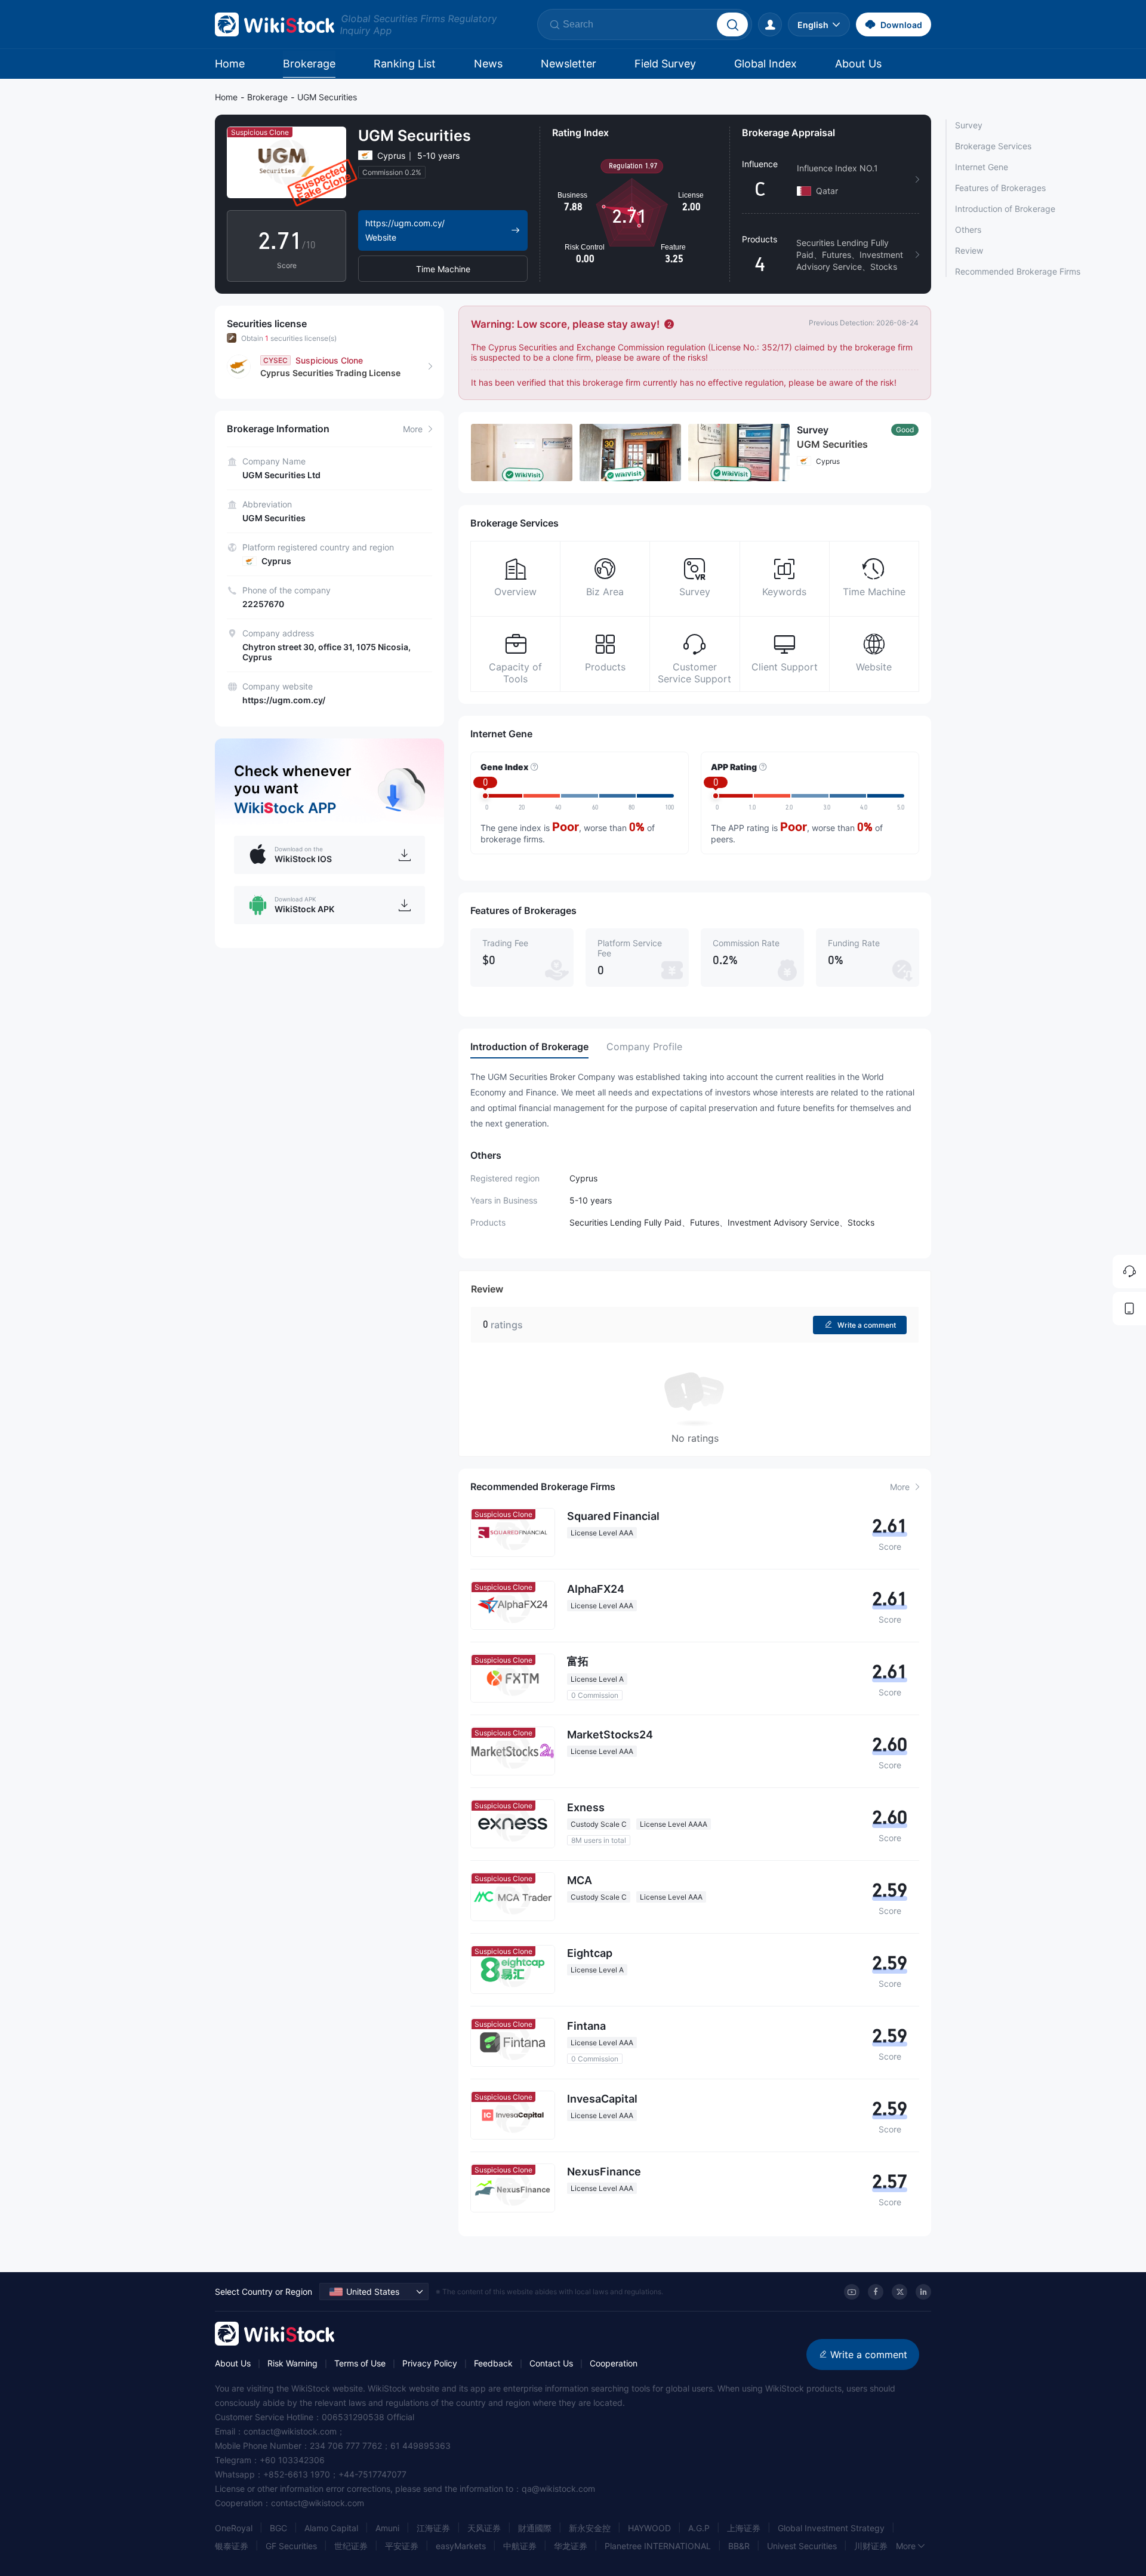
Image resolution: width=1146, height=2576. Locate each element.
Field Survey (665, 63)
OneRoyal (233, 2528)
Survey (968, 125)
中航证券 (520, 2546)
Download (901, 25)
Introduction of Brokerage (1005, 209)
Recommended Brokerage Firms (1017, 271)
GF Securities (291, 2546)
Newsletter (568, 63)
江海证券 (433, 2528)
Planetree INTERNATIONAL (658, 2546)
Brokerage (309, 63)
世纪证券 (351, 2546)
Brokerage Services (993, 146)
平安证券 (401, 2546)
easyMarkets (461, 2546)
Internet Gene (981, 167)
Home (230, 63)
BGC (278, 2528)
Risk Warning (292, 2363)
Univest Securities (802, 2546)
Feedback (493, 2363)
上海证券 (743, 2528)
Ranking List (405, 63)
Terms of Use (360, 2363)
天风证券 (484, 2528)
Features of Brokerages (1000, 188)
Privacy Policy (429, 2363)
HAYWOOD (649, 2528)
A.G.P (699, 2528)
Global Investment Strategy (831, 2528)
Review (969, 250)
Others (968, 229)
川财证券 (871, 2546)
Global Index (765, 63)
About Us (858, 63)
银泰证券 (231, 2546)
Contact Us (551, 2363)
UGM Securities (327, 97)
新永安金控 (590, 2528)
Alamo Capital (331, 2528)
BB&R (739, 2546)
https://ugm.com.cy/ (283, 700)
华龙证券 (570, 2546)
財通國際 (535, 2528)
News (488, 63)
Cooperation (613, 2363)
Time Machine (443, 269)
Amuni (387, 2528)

→ **PROBLEM**
Only the lines from the one containing "Review (969, 250)" through the final line of the records above should be printed, exactly as they stand.

→ **EXERCISE ANSWER**
Review (969, 250)
Others (968, 229)
川财证券 (871, 2546)
Global Index (765, 63)
About Us (858, 63)
银泰证券 (231, 2546)
Contact Us (551, 2363)
UGM Securities (327, 97)
新永安金控 (590, 2528)
Alamo Capital (331, 2528)
BB&R (739, 2546)
https://ugm.com.cy/ (283, 700)
华龙证券 (570, 2546)
財通國際 (535, 2528)
News (488, 63)
Cooperation (613, 2363)
Time Machine (443, 269)
Amuni (387, 2528)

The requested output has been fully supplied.